Sandy Phillips' life has changed dramatically in the last six months after she lost her 24-year-old daughter, Jessica Ghawi, in the Aurora, Colo., movie theater massacre on July 20, 2012.
Next week, she'll begin a new career path that will both honor her daughter and push to make America safer from events like that happening again.
Phillips took a job with the Brady Campaign to Prevent Gun Violence, where she will serve as a liaison for families who have lost loved ones to similar tragedies.
"It was a surprise. I was not looking for a job," said Phillips Wednesday afternoon. "I will be working with (the families), hearing their stories and asking them if they'd like to become more involved and getting them to become more involved in our work."
That work coincides with President Barack Obama's suggestions for changes to gun control laws, including closing loopholes such as the ones that exist with background checks at gun shows.
Her husband was with Vice President Joe Biden during task force meetings.
"This speaks to my heart as nothing else could ever speak to my heart again," she said. "You just realize you need to really commit and do everything you can to make a sensible change."
A gun-owner herself, Phillips said the battle is not about the 2nd Amendment but about public safety.
"By having a comprehensive plan, having background checks for everyone no matter where you buy your gun, whether it's a private sale, gun show or a shop," said Phillips. "If everybody has the same rules hopefully -- ideally -- that will start cutting down on illegal sales, it will start cutting down on gun trafficking and we'll be able to close gaps that are currently in the system."
Phillips' involvement in pushing for stricter laws began shortly after her daughter's death but began to gain more momentum after visiting with families of the Newtown school shooting.
It is a role she will continue have at a national level, reaching out to families, speaking at events and lobbying for tougher laws with politicians and the National Rifle Association.
"You would hope that whenever somebody says, 'We're willing to talk,' that they're actually willing to talk," she said, referring to the NRA. "But we haven't heard anything but the usual rhetoric so far.
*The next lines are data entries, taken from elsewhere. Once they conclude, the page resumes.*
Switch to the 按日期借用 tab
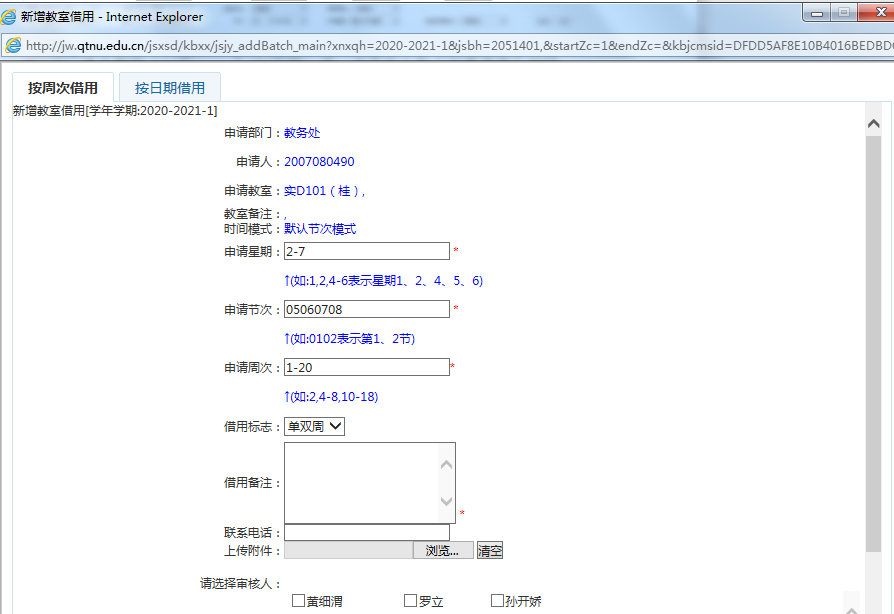Image resolution: width=894 pixels, height=614 pixels. point(169,87)
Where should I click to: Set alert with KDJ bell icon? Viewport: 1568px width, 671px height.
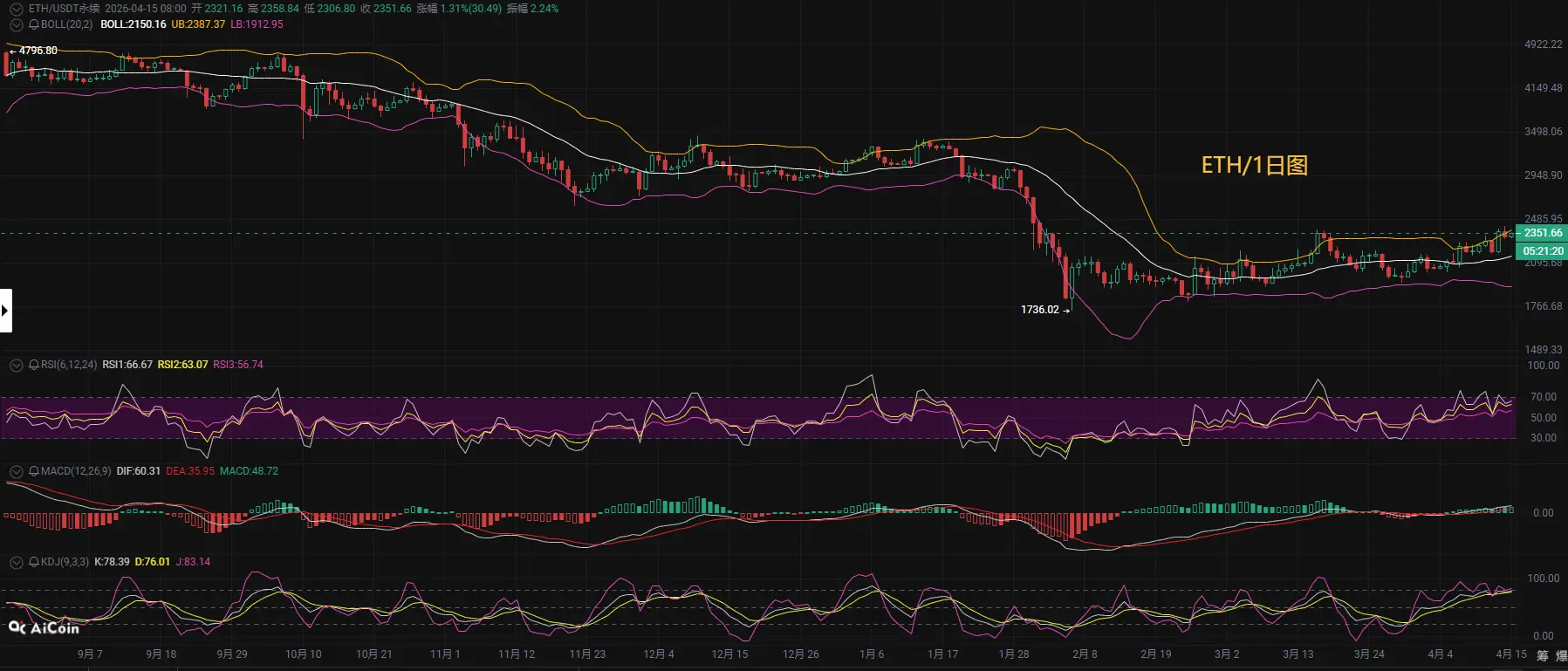[x=34, y=562]
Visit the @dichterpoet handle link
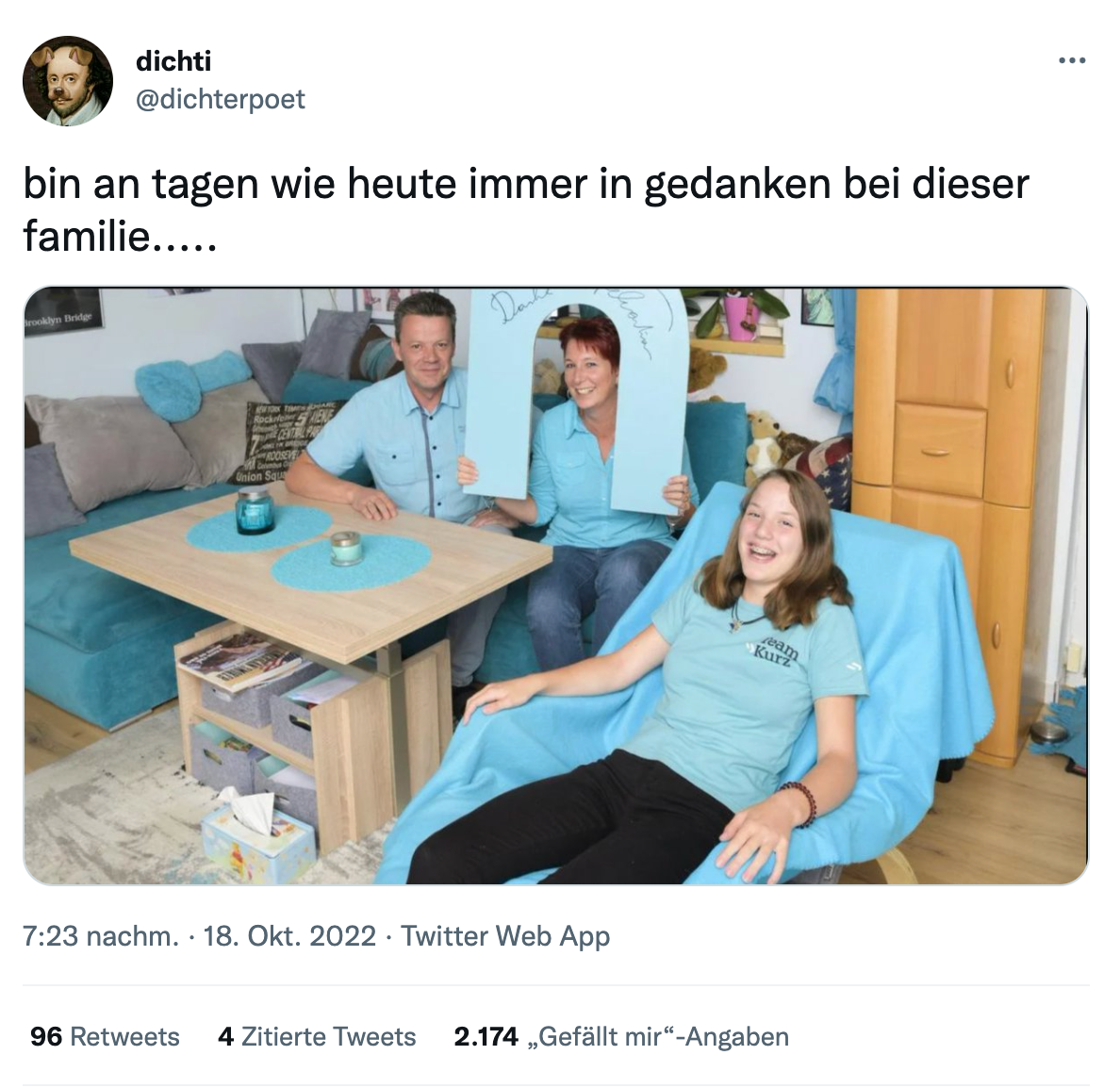 pos(220,99)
We're hoping that the court of public opinion will be such that they will come to table and say, 'OK, we can bend here, we can bend there.'"
In addition to her new job, Phillips is also working with the scholarship fund that was started shortly after Jessica's death.
They are close to their initial goal of raising $100,000.
It will eventually become a $10,000 scholarship awarded to one or two female junior or senior students who are working towards degrees in sports journalism or sports management.